Pakistani film actor

Asif Raza Mir is a Pakistani film and TV actor and producer.

He is known for his roles in TV plays Samundar (1983), Tanhaiyaan (1985) and Ishq Gumshuda (2010) and the films Daaman (1980), Badaltay Mausam (1980), and Maan Jao Na (2018).

In 2020, he made his international debut with the British crime-drama series Gangs of London.

== Early and personal life ==
Asif Raza Mir was born and brought up in Lahore, Punjab but later shifted to Karachi due to his professional work. For many years, he has also resided in Calgary, Canada where he has business interests.

He is the son of film director Raza Mir, who was the cinematographer for the first ever Pakistani film, Teri Yaad (1948). He is married to Samra Asif. They have two sons, Ahad Raza Mir and Adnan Raza Mir, both actors.
==Career==

=== Actor ===
Since starting his acting career aged 17, he has worked in several films and has also been part of several famous TV series.

Asif Raza Mir's international debut was in 2020 with the British series Gangs of London. He is a series regular on this project.

=== Producer ===
At the height of his popularity as a leading actor, he expanded into advertising and became the co-owner, alongside actress Uzma Gilani, of the advertising and production company Blazon. The company was among the pioneers in Pakistan to digitize its art department and was involved in various projects, including the music program Gold Leaf Rhythm Whythm, which featured some of the country's earliest music videos. Notably, Blazon also produced videos for Ustad Nusrat Fateh Ali Khan. After approximately a decade of operations, the company ceased its activities, and he subsequently relocated to Canada.

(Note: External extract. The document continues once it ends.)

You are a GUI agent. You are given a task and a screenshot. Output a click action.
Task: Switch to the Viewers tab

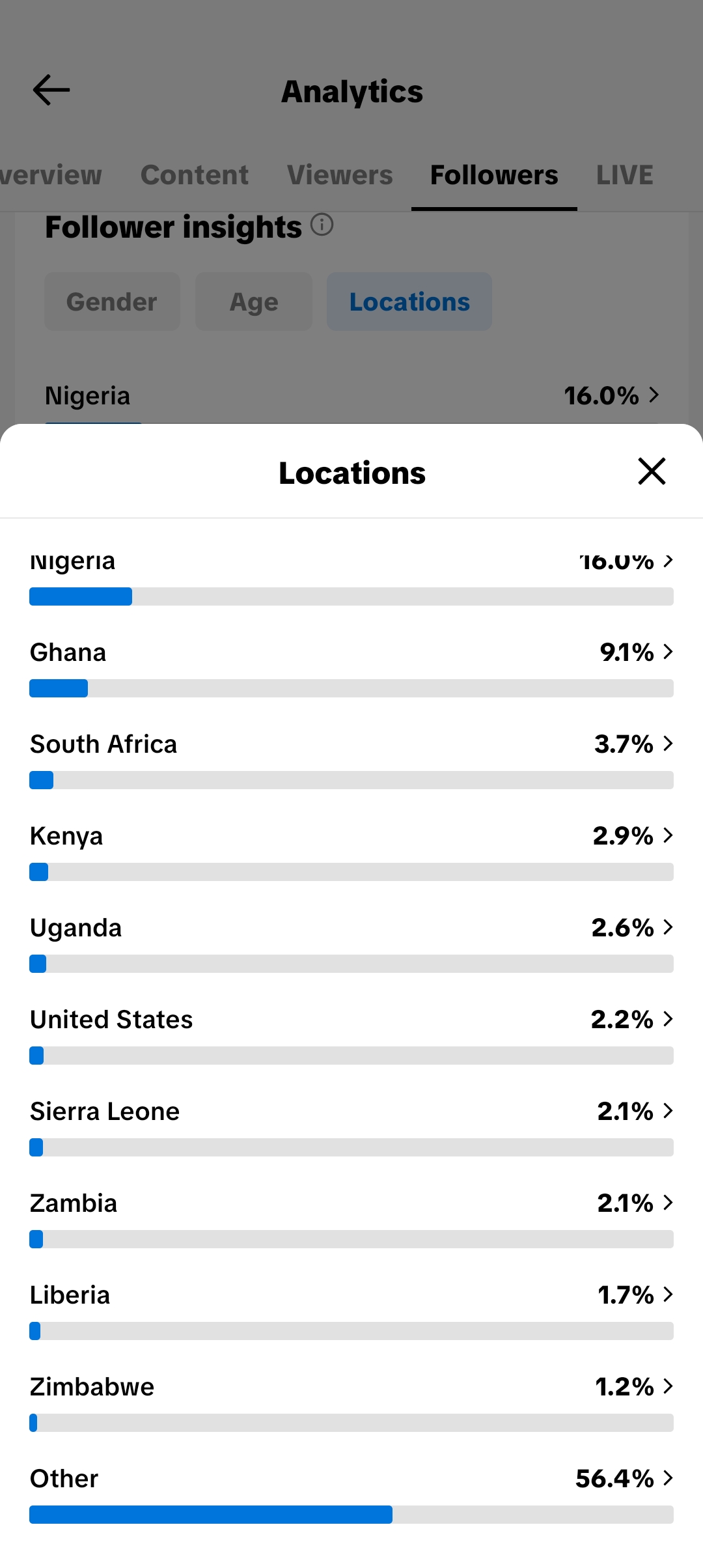[x=340, y=175]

In 2009, he founded A&B Entertainment with Babar Javed, a television production house which in 2013 was considered the "second-largest television studio" in Pakistan, after Moomal Productions. The company played a significant role in reshaping Pakistan's drama industry by developing content for multiple networks, introducing new talent, and experimenting with diverse storytelling formats. Around five years after its inception, A&B ceased operations.

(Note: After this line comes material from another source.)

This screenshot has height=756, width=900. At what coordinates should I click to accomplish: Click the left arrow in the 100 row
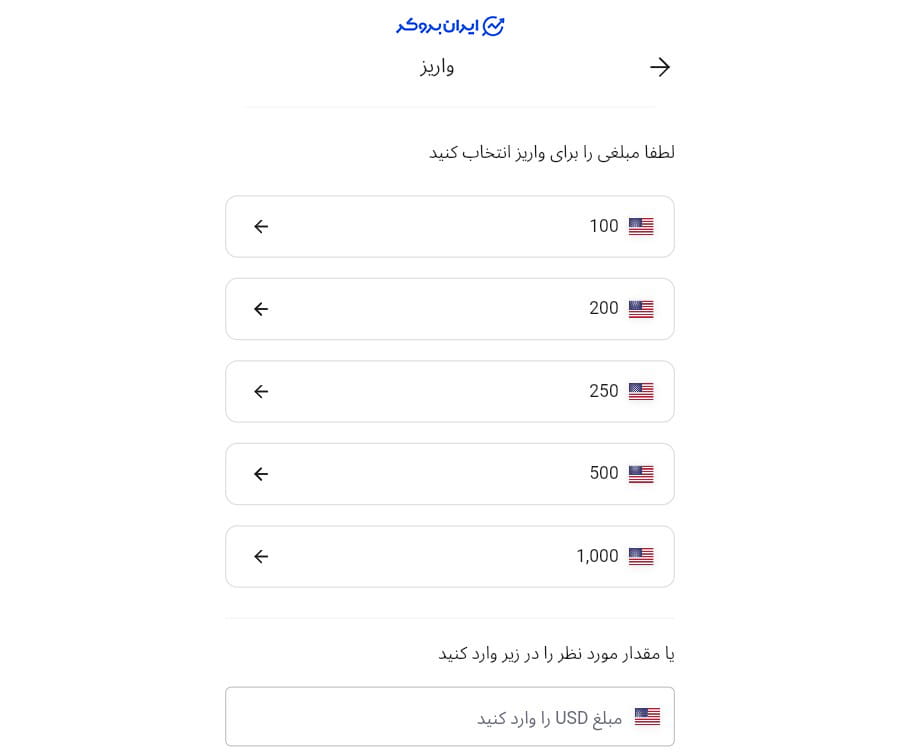pyautogui.click(x=261, y=226)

== Selected filmography ==
=== Films ===

Year: Movie; Language; Note; Ref.
1978: Playboy; Urdu; Leading role
1980: Daaman
Badalte Mausam
Saathi
Haye Yeh Shohar: Supporting role
Vadda Thanedar: Punjabi
1981: Wafa; Urdu; Leading role
Mere Apne
1983: Chorun Qutab; Punjabi
Kainaat: Urdu; Supporting role
2018: Maan Jao Na
Parwaaz Hai Junoon
2022: London Nahi Jaunga

=== Television series ===

| Year | Title | Role | Producer | Network | Notes |
| 1983 | Wadi-e-Purkhar | Ahmar |  | PTV | Leading role |
| Samundar | Nasir |  |
| 1984 | Aangan Terha | Bunty |  | Guest appearance |
| 1985 | Tanhaiyaan | Zain |  | Leading role |
| 1992 | Tansen | Tansen |  |
| 2001 | Badlon Par Basaira | Asif |  | Supporting role |
| 2007 | Sarkar Sahab | Sarkar Sahab |  | ARY Digital | Leading role |
| 2010 | Diya Jalay | Faizan Ali Shah | Yes | Supporting role; also producer |
| Ishq Gumshuda | Alizeh's father |  | Hum TV | Supporting role |
| Qaid-e-Tanhai | Moiz's friend |  |
| Main Abdul Qadir Hoon | Abdul Qadir's father | Yes | Supporting role; also producer |
| 2011 | Roag | Abid | Yes | ARY Digital | Leading role; also producer |
| 2012 | Tanhaiyan Naye Silsilay | Zain |  | Leading role; sequel to the 1985 series Tanhaiyaan |
| 2014 | Bashar Momin | No | Yes | Geo Entertainment | Producer |
| 2016 | Sangdil | No | Yes |
| Muqabil | Masood |  | ARY Digital | Leading role |
| Kitni Girhain Baqi Hain | Hameed Azfar / Atif |  | Hum TV | Anthology series: appears in episodes 8 & 30 |
| 2017 | Parchayee | Khawar |  | Supporting role |
| 2018 | Khalish | Altamash |  | Geo Entertainment |
| 2020-2025 | Gangs of London | Asif Afridi |  | Sky Atlantic | Leading role; British series |
| 2023 | Jhok Sarkar | Peeral |  | Hum TV | Leading role |
| 2024 | Meem Se Mohabbat | Abid Ahmed |  | Supporting role |
| 2025 | Main Manto Nahi Hoon | Siraj Amritsari |  | ARY Digital |
| 2026 | Winter Love | Gulzar |  | Hum TV |

==Awards and nominations==
He and Ahad Raza Mir are the only father-son duo to win Best TV Actor at the Lux Style Awards.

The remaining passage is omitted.